I tried your Grandmother’s recipe, but converted it to sourdough. Turned out amazing. Thanks for sharing.


#49

Man that sure looks pretty.

I show my Mom.

Thanks, Travis.

Dax


#50

beautiful loaves all. I have not eaten bread at home in years, or any grains for that matter, but there are two things i really miss: bread and ice cream. We used to do the Bittman bread, too, so it is real bread that I miss…


#51

That loaf looks so good, can you elaborate on your process a bit, to change to your recipe.


#52

Sure, I wrote down the weights as I was doing it. We ate that whole loaf at one meal!

Sourdough Swedish Rye Bread
470 g - Boiling Water
22 g - Water
455 g - Milk
200 g - 100% Hydration Active Sourdough Starter
22 g - Sea Salt
120 g - Brown Sugar
230 g - Molasses
56 g - Butter (melted)
225 g - Rye Flour
1300 g - Bread Flour

Add milk to the boiling water to bring the temperature down. Stir in the starter, brown sugar, molasses, butter, and extra 22 g water. Add rye flour and mix. Then, add in the rest of the bread flour. Mix until dough comes together and is mixed well. Let stand for 30-40 min. After that time sprinkle on the salt and knead the dough until smooth (about 5 min).

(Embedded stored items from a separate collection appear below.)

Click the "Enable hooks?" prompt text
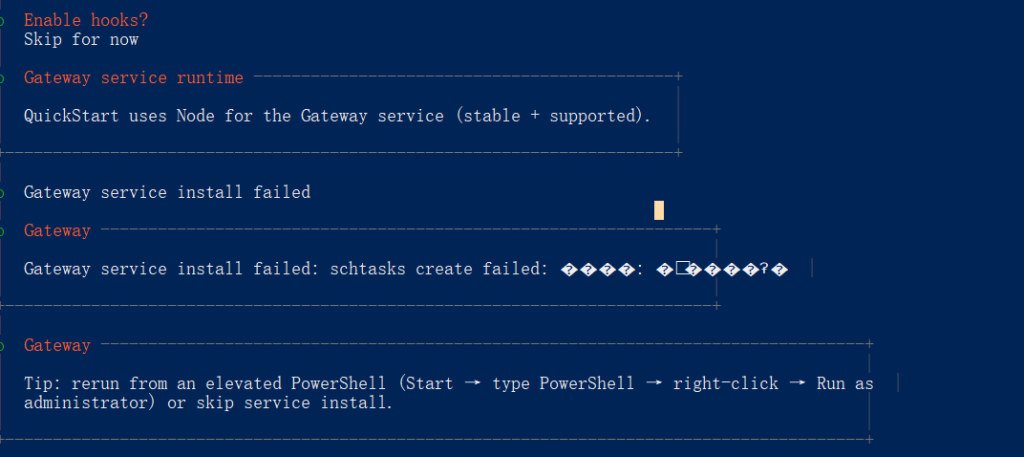This screenshot has height=457, width=1024. (87, 20)
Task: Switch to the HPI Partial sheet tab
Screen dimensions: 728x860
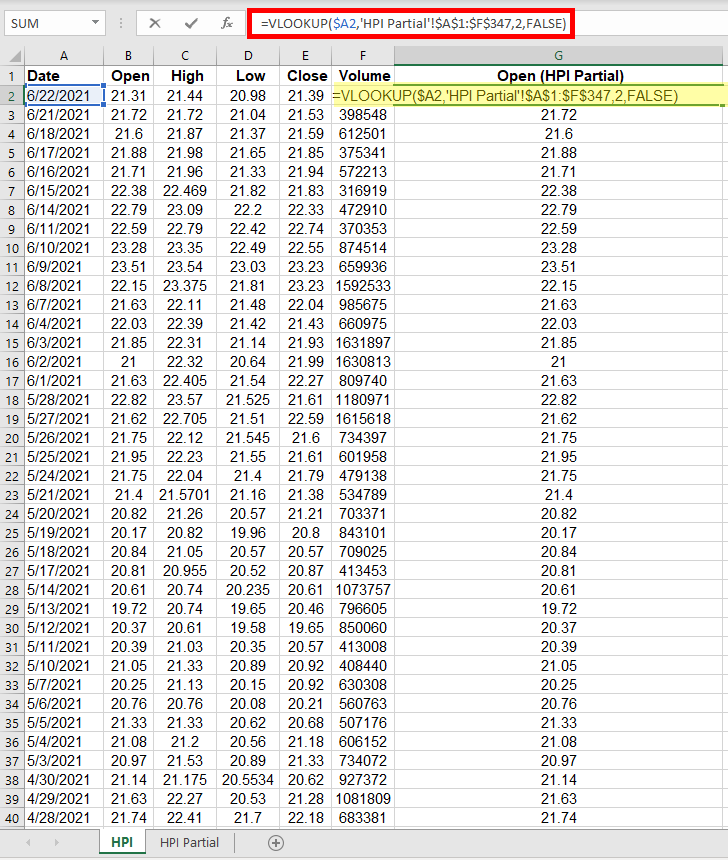Action: 189,843
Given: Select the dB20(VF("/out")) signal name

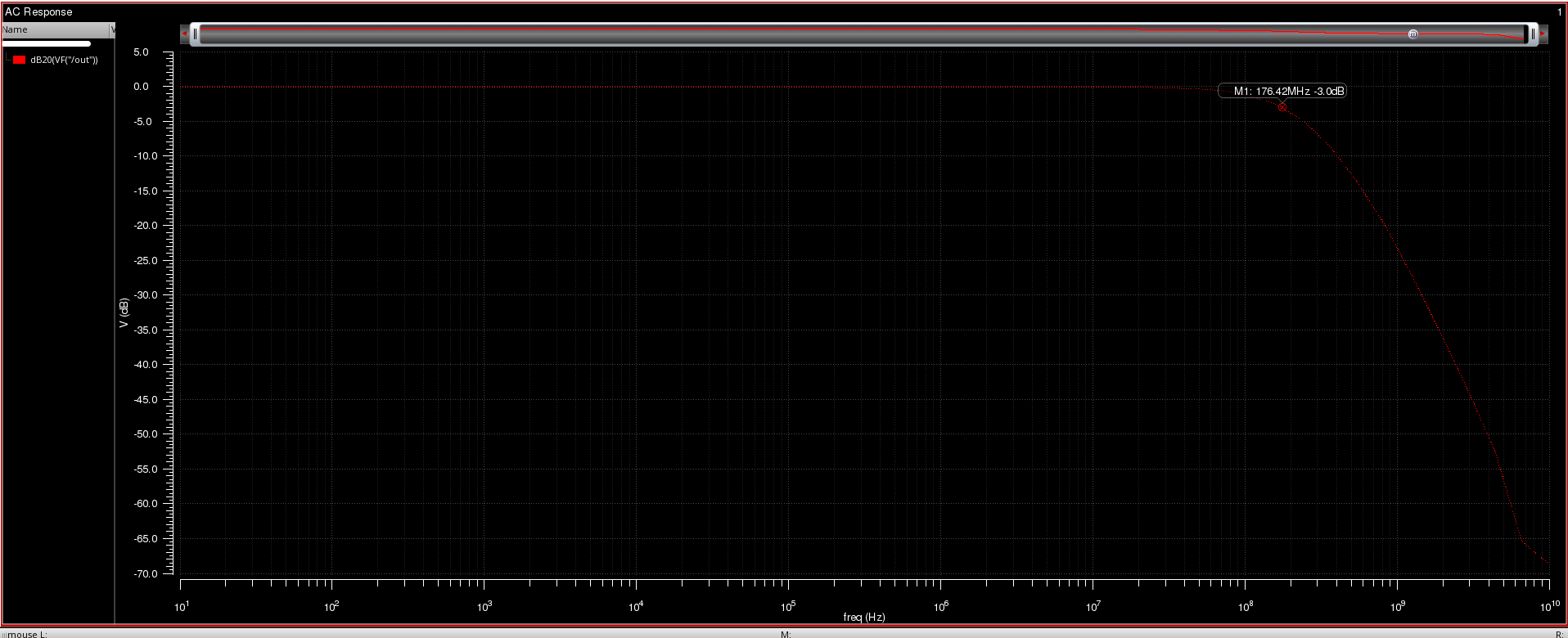Looking at the screenshot, I should point(64,60).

Bulk ferment until doubled in size. Mine took about 5 hours. Divide and shape into loaves. Each loaf was about 740 g. Put into greased loaf pan. Let double in size (~4 hours). Then, bake at 350 degrees for about 45 min. Butter the top when it comes out of the oven (optional).

I did this with half the recipe. The other half I left to retard in the fridge overnight and baked in my Dutch oven @ 450 degrees covered for 20 min then uncovered for 10-15 min. I have a convection setting on my oven so my times might be a little different.


#53

Thank you!
Great looking bread.
I was expecting it to look a little darker, with the molasses and brown sugar. What kind of molasses did you use?
I was probably thinking about the times I’ve used blackstrap.


#54

This is the kind I used: https://www.grandmasmolasses.com/product/original-molasses

I think it was dark brown sugar though. I’m not sure if there’s a difference in rye flours? I just ground my own. I don’t use it very much.


#55

i made the bittmen recipe but it came out really chewy. what did i do wrong?


#56

Was the crumb from the dutch oven loaves similar to the one from the bread pan?


#57

Yep pretty similar, it was still cooling when I took the picture and i didn’t want to cut into it.


#58

Arg, that’s a big question.
When you say chewy do you mean tough or gummy?


#59

Travis, thanks a lot, I am going give it a go. Can,t pass this up, Bob.


#60

I bake bread weekly for our family and bake some to give to friends as well. Been baking breads for 20+ years. What I bake on a regular basis are simple white sandwich loaves, French, sourdough, dinner rolls and hamburger buns. I have some favorite recipes I haven’t baked in awhile. This might inspire me to dig them out and enjoy some more good bread!
These are French loaves from a few weeks ago, forgot to take pics of the sourdough loaves.